Inserts a new node at the beginning
"""
new_node = Node(data)
new_node.next = self.head
self.head = new_node
def display(self):
temp = self.head
while temp:
print(temp.data, end=" ")
temp = temp.next
linked_list = LinkedList()
for i in range(10)[::-1]:
linked_list.push(i)
linked_list.display()
0 1 2 3 4 5 6 7 8 9
linked_list.sorted_insert(2)
linked_list.sorted_insert(3)
linked_list.display()
0 1 2 2 3 3 4 5 6 7 8 9
ll = LinkedList()
ll.sorted_insert(2)
ll.display()
2
linked_list.display()
0 1 2 2 3 3 4 5 6 7 8 9
linked_list.delete(2)
linked_list.display()
0 1 2 3 3 4 5 6 7 8 9
linked_list.delete(9)
linked_list.display()
0 1 2 3 3 4 5 6 7 8
linked_list.delete(9)
linked_list.display()
Can't delete 9 as it doesn't exist
0 1 2 3 3 4 5 6 7 8
Compare two strings represented as linked lists¶
Given two strings, represented as linked lists (every character is a node in a linked list). Write a function compare() that works similar to strcmp(), i.e., it returns 0 if both strings are the same, 1 if the first linked list is lexicographically greater, and -1 if the second string is lexicographically greater.

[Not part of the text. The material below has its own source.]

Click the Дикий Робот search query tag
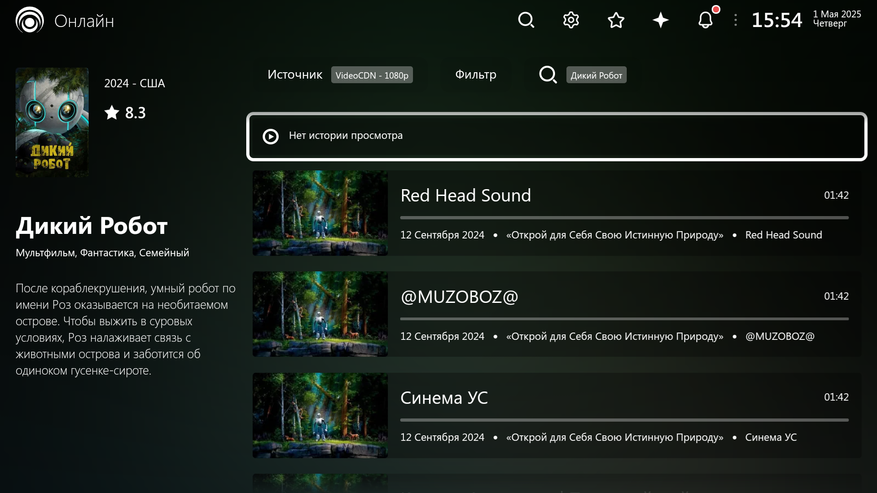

Note: lexicographically means the unicode value of each character is compared
Examples:
Input: list1 = g->e->e->k->s->a
list2 = g->e->e->k->s->b
Output: -1 because list2 is lexicographically greater than list1
Input: list1 = g->e->e->k->s->a
list2 = g->e->e->k->s
Output: 1 because list1 is lexicographically greater than list2
Input: list1 = g->e->e->k->s
list2 = g->e->e->k->s
Output: 0 because list1 and list2 are the same
class Node:
def __init__(self, key):
self.c: str = key
self.next = None
def compare(head1: Node, head2: Node) -> int:
"""
Assumes each node's data is a single character in both LinkedLists
returns 1 if list1 is lexicographically greater than other
returns -1 if list2 is lexicographically greater than list1
returns 0 if list1 is the same as list2
"""
# move forward until either list ends or the character 'c' is different
while head1 and head2 and head1.c == head2.c:
head1 = head1.next
head2 = head2.next
# if both lists are not empty, the characters are mismatched
if head1 and head2:
# we can assume head1.c != head2.c here
return 1 if head1.c > head2.c else -1
# if lengths are mismatched,
if head1 and not head2:
return 1
if not head1 and head2:
return -1
# both lists are empty and the characters are not mismatched.
return 0
head1 = Node("a")
head1.next = Node("b")
head1.next.next = Node("c")
head2 = Node("a")
head2.next = Node("b")
head2.next.next = Node("c")
head2.next.next.next = Node("d")
def test(head1, head2, result):
res = compare(head1, head2)
if res == 1:
print("List 1 is greater.", end=" ")
elif res == -1:
print("List 2 is greater.", end=" ")
else:
print("List1 == List2.", end=" ")
assert res == result, "Failure"
print("Pass")
test(head1, head2, -1)
head2.next.next.next = None
test(head1, head2, 0)
head1.next.next.c = "d"
test(head1, head2, 1)
List 2 is greater. Pass
List1 == List2. Pass
List 1 is greater. Pass
Check if linked list has a cycle in it or not¶
https://leetcode.com/problems/linked-list-cycle/
from typing import Optional
# Definition for singly-linked list.
class ListNode:
def __init__(self, x):
self.val = x
self.next = None
class Solution:
def hasCycle(self, head: Optional[ListNode]) -> bool:
visited = set()
while head:
visited.add(head)
head = head.next
if head in visited:
return True
return False
neg_four = ListNode(-4)
zero = ListNode(0)
two = ListNode(2)
three = ListNode(3)
three.next = two
two.next = zero
zero.next = neg_four
neg_four.next = two
result = Solution().hasCycle(three)
print(result)
assert result == True
True
Add two numbers represented by linked lists¶
https://leetcode.com/problems/add-two-numbers/
# Definition for singly-linked list.
class ListNode:
def __init__(self, val=0, next=None):
self.val = val
self.next = next
def display(self):
result = []
head = self
while head:
# print(head.val, end=" ")
result.append(head.val)
head = head.next
# because of the nature of this problem,
# the numbers are listed in reverse (it is actually helpful
# from an implementation perspective in Solution().addTwoNumbers(...)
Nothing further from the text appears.